Published Web Location
https://doi.org/10.18632/oncotarget.9879Abstract
Ewing's sarcoma is a rare and aggressive malignancy. In the present study, tumor from a patient with a Ewing's sarcoma with cyclin-dependent kinase inhibitor 2A/B (CDKN2A/B) loss and FUS-ERG fusion was implanted in the right chest wall of nude mice to establish a patient-derived orthotopic xenograft (PDOX) model.

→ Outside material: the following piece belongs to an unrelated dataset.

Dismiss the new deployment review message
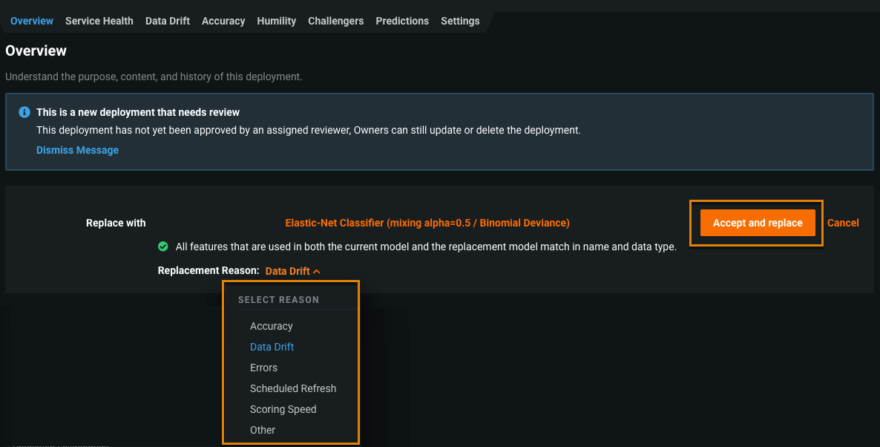The width and height of the screenshot is (880, 447). pos(77,150)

The aim of the present study was to determine efficacy of cyclin-dependent kinase 4/6 (CDK4/6) and insulin-like growth factor-1 receptor (IGF-1R) inhibitors on the Ewing's sarcoma PDOX. The PDOX models were randomized into the following groups when tumor volume reached 50 mm3: G1, untreated control; G2, doxorubicin (DOX) (intraperitoneal (i.p.) injection, weekly, for 2 weeks); G3, CDK4/6 inhibitor (palbociclib, PD0332991, per oral (p.o.), daily, for 14 days); G4, IGF-1R inhibitor (linsitinib, OSI-906, p.o., daily, for 14 days). Tumor growth was significantly suppressed both in G3 (palbociclib) and in G4 (linsitinib) compared to G1 (untreated control) at all measured time points. In contrast, DOX did not inhibit tumor growth at any time point, which is consistent with the failure of DOX to control tumor growth in the patient. The results of the present study demonstrate the power of the PDOX model to identify effective targeted molecular therapy of a recalcitrant DOX-resistant Ewing's sarcoma with specific genetic alterations. The results of this study suggest the potential of PDOX models for individually-tailored, effective targeted therapy for recalcitrant cancer.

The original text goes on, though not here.